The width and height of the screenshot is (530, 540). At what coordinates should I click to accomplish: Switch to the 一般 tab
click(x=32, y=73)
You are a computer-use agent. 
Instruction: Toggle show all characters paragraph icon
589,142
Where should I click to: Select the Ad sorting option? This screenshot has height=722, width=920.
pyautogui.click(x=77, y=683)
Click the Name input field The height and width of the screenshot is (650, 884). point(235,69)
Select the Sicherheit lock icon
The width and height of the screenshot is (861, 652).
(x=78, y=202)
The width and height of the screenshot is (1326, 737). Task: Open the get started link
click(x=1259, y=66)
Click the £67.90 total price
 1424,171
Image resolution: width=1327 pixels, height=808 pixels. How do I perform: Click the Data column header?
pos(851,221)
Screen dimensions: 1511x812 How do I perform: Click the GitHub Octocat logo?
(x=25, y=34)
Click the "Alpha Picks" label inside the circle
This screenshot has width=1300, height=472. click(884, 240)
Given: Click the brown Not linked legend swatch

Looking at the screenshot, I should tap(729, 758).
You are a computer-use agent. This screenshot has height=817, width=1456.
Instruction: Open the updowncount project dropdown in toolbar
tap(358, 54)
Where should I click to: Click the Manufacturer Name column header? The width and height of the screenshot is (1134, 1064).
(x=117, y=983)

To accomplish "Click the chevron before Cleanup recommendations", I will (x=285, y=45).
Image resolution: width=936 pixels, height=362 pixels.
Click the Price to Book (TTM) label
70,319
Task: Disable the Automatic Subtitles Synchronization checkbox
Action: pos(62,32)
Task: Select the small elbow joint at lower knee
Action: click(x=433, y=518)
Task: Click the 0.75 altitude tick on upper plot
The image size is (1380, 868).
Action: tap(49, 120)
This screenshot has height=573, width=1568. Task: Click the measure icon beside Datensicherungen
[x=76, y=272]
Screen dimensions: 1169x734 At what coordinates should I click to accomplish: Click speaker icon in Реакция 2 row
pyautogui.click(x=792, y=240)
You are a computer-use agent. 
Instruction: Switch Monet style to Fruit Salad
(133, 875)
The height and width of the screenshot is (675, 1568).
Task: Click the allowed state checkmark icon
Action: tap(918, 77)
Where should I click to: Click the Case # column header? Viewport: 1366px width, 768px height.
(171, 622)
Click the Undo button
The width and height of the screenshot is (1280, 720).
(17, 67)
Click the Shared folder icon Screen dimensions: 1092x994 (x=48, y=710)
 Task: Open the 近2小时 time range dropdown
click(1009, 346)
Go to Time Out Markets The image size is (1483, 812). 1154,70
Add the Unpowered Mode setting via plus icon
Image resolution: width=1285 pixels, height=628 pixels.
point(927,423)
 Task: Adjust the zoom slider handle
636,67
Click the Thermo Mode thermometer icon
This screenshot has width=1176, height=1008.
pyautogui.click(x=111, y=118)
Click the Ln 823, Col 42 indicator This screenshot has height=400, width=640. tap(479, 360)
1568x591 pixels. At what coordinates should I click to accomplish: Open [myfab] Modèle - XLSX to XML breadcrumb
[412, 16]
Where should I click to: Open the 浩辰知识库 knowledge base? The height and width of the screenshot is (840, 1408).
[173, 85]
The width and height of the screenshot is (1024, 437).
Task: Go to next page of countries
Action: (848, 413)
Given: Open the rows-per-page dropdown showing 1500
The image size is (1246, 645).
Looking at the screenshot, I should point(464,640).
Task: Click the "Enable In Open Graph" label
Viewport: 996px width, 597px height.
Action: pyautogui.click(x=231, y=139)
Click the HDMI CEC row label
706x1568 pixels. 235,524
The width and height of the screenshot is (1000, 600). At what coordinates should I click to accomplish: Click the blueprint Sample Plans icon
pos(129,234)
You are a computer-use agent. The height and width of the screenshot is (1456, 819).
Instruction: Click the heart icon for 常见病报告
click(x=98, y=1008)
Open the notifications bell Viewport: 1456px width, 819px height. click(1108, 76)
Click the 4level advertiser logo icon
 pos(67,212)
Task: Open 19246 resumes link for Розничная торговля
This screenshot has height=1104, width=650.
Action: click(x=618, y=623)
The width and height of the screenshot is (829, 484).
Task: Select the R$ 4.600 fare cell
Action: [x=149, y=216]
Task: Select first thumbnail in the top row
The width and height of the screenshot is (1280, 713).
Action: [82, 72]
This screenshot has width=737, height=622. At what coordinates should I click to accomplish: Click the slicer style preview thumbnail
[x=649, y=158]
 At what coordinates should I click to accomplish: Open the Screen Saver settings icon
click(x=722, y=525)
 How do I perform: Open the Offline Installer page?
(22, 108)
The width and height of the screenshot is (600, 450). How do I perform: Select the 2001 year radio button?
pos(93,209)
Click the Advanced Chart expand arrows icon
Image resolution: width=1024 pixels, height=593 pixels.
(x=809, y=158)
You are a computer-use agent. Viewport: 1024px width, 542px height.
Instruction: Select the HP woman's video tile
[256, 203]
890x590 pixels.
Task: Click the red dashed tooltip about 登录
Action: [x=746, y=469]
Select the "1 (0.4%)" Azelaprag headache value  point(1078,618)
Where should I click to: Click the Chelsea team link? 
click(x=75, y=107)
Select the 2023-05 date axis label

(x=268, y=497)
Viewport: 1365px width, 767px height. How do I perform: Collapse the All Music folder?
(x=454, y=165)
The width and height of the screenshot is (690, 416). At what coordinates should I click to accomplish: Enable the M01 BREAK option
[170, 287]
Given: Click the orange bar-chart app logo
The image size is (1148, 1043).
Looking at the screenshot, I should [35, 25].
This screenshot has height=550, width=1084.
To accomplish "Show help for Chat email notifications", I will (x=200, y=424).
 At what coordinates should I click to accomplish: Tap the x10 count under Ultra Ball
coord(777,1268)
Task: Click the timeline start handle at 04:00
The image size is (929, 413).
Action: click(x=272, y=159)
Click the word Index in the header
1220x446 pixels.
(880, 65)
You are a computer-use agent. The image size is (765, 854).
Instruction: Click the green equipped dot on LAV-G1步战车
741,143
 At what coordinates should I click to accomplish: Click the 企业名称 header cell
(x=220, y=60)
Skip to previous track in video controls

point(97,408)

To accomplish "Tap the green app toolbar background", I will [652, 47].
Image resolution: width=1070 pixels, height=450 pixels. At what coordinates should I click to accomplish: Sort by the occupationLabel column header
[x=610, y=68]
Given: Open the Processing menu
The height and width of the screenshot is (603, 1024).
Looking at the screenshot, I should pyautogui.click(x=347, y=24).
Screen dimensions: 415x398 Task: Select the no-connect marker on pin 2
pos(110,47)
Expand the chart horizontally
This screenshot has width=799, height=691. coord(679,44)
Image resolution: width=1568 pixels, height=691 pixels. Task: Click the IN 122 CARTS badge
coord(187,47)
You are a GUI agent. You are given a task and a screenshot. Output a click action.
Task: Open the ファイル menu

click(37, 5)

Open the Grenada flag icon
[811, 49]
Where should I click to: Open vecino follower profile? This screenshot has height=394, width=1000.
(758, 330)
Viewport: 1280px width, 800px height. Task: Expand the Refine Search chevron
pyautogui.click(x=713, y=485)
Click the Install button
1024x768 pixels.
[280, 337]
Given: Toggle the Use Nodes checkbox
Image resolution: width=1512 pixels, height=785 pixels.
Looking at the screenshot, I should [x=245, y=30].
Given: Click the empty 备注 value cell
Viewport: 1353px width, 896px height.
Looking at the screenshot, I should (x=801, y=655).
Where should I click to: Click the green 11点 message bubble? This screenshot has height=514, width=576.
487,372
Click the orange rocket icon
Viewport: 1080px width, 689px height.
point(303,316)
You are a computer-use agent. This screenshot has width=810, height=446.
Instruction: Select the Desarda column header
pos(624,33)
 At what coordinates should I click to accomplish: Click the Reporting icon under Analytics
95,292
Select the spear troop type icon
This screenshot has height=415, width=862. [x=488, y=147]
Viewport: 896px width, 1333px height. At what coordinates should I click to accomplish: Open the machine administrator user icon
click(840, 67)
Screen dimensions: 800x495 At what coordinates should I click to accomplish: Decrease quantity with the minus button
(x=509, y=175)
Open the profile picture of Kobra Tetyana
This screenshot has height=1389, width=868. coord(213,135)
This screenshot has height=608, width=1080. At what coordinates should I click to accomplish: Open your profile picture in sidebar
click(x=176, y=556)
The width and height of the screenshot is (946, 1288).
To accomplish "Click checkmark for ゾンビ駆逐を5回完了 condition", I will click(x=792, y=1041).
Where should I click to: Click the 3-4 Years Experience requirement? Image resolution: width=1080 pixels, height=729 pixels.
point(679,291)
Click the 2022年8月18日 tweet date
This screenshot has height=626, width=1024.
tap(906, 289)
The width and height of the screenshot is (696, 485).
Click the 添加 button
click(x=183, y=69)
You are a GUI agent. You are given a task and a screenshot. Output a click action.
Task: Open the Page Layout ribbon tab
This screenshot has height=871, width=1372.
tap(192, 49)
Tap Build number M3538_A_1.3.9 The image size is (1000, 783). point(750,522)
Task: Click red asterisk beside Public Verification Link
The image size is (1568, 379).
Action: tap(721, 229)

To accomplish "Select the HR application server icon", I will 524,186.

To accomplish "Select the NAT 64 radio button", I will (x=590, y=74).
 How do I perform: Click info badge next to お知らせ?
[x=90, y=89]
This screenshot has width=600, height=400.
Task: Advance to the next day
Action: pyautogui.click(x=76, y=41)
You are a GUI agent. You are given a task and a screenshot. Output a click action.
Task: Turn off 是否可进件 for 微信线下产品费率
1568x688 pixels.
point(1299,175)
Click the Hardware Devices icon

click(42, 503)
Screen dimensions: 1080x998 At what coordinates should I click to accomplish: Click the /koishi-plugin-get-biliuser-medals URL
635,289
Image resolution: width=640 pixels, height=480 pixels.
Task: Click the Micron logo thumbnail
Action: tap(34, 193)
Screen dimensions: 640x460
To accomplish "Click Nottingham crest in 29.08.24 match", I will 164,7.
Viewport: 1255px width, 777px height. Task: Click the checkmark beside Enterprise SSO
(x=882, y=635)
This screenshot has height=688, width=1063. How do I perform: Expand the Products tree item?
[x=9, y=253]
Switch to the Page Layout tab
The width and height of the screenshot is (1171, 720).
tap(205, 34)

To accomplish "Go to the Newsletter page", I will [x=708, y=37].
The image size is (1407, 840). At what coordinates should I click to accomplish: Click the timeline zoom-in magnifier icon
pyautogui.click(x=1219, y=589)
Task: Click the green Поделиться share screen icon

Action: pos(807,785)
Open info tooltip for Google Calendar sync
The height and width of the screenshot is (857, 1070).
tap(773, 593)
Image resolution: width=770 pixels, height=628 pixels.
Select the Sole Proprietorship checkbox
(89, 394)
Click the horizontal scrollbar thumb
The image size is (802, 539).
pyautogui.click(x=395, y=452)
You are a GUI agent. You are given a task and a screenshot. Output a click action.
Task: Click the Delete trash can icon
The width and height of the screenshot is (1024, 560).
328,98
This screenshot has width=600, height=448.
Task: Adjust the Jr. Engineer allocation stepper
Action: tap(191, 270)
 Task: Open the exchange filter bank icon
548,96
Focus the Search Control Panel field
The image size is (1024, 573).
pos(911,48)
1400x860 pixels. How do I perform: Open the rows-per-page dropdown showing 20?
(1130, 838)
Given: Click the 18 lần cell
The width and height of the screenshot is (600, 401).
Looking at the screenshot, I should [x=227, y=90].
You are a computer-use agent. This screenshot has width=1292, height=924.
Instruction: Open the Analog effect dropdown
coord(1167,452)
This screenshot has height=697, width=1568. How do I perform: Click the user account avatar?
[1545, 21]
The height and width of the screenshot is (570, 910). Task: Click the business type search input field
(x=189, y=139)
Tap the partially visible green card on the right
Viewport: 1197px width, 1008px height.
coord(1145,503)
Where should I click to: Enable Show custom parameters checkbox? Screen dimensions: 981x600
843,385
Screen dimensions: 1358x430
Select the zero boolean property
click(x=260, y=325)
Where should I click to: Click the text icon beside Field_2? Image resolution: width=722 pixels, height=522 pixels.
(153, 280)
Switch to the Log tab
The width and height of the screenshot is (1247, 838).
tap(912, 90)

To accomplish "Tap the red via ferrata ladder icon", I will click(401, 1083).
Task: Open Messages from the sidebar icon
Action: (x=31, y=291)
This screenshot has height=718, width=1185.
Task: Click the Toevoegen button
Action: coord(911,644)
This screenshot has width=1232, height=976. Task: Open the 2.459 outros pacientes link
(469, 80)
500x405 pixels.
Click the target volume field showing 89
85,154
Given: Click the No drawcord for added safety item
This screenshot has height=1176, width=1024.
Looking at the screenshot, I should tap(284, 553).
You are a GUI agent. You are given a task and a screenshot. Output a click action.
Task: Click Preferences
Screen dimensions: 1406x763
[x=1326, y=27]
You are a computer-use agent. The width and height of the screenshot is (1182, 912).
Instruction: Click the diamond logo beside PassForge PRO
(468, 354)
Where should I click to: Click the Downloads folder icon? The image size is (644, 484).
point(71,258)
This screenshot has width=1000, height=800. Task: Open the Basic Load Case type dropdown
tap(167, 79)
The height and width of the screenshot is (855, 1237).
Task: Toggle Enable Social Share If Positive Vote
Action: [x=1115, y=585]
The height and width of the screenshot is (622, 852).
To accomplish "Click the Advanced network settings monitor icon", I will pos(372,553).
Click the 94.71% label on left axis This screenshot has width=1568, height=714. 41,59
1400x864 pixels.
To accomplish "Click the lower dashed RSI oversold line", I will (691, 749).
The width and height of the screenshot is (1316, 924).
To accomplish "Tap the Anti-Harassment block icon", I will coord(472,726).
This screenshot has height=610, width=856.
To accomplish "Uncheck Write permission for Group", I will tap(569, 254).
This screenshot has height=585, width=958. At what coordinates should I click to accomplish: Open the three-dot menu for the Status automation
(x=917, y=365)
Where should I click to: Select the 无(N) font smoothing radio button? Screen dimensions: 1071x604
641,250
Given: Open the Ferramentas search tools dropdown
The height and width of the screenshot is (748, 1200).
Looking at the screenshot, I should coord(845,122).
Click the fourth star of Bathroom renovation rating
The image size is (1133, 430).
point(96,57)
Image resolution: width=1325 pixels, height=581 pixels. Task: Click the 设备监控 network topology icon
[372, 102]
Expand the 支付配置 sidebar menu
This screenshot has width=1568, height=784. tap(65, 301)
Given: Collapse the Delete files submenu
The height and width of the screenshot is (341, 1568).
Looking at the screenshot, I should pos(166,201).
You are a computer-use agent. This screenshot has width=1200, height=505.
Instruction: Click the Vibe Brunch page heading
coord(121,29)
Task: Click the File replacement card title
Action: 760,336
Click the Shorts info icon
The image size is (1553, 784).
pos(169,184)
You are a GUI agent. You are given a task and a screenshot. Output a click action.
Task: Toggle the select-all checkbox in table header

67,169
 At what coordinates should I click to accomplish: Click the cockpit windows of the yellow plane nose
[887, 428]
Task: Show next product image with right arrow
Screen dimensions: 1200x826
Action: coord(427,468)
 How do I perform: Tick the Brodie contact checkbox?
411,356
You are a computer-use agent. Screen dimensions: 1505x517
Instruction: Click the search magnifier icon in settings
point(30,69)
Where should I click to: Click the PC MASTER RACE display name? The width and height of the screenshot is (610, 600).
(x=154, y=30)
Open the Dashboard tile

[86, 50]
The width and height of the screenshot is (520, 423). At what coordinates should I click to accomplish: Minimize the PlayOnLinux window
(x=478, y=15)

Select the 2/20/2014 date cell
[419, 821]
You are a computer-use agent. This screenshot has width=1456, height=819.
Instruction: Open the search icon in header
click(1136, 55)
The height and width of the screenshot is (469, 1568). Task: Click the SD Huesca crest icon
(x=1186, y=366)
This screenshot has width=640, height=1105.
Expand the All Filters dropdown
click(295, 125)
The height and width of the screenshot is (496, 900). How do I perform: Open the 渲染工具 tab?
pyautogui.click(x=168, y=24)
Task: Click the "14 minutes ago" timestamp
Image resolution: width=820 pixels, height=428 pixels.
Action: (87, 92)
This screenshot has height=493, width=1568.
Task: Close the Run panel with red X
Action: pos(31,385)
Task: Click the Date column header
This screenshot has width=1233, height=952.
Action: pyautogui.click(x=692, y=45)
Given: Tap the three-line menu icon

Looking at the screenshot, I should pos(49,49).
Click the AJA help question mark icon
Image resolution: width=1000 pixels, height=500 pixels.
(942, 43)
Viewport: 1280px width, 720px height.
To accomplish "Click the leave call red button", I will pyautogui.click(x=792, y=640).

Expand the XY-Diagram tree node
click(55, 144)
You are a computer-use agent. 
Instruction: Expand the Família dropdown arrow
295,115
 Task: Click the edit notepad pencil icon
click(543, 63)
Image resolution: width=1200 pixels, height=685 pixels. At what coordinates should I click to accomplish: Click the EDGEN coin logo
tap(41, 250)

▶ What you need to do: Nothing but a number should be written: how many lines of the preceding listing contain "help".

▶ Exercise solution: 2